• [Polecenie]
Wyodrębnij z poniższych rekordów każdy wiersz zawierający ciąg „chart”. Wielkość liter ma znaczenie.

↓

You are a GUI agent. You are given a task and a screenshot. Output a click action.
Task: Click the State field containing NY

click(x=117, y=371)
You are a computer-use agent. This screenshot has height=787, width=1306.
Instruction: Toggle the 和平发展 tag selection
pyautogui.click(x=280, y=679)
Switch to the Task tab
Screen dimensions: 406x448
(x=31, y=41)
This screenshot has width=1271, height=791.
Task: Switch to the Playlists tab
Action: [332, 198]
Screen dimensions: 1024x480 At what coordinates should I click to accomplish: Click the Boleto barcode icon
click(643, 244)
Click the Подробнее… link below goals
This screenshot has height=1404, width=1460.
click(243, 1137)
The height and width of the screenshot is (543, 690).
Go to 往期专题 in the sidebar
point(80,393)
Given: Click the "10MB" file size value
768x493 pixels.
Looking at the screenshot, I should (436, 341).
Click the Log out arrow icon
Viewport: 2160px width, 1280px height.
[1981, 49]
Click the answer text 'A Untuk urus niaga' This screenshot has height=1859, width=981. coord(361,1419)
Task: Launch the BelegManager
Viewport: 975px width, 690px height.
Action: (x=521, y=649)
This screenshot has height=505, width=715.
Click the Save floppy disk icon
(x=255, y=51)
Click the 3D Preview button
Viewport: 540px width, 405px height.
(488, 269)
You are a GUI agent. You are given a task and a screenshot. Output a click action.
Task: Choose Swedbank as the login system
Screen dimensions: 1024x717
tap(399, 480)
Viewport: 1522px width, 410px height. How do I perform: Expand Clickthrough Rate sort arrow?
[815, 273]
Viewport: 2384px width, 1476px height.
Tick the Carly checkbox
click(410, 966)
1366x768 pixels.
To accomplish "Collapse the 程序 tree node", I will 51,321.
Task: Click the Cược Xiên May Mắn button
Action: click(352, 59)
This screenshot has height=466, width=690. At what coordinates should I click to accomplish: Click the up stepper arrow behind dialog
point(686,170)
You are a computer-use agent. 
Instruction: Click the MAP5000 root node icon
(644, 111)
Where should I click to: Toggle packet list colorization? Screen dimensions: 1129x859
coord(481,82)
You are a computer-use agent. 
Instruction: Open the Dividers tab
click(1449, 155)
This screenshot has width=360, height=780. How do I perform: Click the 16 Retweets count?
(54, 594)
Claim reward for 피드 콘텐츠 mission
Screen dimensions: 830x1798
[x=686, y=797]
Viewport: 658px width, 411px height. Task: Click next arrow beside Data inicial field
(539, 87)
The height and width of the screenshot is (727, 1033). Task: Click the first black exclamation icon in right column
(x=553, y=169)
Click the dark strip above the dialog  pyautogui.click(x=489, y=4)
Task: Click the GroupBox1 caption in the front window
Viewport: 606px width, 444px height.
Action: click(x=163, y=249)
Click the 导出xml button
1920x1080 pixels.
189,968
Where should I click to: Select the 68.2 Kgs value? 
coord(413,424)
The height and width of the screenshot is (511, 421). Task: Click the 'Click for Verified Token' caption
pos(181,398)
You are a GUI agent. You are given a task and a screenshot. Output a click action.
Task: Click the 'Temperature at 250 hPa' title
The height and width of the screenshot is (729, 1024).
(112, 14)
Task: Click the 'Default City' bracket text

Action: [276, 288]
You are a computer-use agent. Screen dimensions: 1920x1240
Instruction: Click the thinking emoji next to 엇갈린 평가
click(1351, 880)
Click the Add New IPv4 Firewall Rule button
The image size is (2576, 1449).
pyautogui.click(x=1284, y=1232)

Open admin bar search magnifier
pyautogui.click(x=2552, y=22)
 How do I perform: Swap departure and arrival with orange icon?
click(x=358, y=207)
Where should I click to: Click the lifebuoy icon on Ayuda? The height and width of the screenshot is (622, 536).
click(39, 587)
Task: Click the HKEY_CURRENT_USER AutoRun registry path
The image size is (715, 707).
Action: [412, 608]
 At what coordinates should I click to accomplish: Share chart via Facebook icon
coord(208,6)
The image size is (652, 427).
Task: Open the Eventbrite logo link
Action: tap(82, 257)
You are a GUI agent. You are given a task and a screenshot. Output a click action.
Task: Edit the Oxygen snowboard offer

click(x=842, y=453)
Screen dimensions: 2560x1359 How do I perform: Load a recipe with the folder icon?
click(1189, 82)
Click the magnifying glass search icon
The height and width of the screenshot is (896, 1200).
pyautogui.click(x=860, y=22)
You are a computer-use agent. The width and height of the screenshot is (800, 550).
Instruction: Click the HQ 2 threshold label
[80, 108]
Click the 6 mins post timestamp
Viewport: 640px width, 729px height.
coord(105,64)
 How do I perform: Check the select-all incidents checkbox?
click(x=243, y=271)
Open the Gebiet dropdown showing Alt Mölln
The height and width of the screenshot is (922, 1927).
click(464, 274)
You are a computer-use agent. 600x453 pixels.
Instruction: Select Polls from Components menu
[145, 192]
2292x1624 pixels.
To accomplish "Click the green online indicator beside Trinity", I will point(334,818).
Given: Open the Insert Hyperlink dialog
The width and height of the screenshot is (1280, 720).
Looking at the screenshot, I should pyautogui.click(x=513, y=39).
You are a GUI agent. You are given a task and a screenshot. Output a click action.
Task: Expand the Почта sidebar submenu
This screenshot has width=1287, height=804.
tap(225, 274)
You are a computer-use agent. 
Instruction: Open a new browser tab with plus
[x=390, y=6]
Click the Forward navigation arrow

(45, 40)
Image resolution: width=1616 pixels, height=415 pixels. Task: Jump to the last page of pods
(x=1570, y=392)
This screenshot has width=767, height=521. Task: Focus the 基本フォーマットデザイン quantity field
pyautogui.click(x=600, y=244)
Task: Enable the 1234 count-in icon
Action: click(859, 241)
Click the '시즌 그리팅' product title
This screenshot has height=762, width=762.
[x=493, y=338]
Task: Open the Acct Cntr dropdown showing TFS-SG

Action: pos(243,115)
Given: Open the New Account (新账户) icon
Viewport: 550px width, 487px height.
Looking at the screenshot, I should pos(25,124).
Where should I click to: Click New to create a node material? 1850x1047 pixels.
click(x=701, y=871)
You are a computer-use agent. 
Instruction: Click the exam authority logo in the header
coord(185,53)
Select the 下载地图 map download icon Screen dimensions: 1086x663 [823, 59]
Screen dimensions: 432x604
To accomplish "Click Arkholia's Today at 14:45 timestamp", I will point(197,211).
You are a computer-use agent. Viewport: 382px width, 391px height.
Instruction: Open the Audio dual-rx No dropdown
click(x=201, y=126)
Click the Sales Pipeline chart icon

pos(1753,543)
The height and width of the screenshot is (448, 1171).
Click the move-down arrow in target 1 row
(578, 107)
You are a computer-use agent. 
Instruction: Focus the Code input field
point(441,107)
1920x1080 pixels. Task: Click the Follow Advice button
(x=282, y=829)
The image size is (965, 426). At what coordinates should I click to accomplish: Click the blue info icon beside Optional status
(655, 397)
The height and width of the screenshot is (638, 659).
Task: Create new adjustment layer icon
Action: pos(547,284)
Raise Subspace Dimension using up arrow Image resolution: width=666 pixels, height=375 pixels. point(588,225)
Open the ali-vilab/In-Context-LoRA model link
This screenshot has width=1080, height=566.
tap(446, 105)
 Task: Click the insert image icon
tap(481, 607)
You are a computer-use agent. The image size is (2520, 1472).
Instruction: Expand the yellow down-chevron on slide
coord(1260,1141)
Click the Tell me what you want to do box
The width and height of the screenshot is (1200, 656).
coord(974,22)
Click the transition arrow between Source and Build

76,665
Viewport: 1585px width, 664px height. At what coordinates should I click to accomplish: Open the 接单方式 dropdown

↑

• [Wykonane zadanie]
 At what coordinates should I click to accomplish: Share chart via Facebook icon
Click the Sales Pipeline chart icon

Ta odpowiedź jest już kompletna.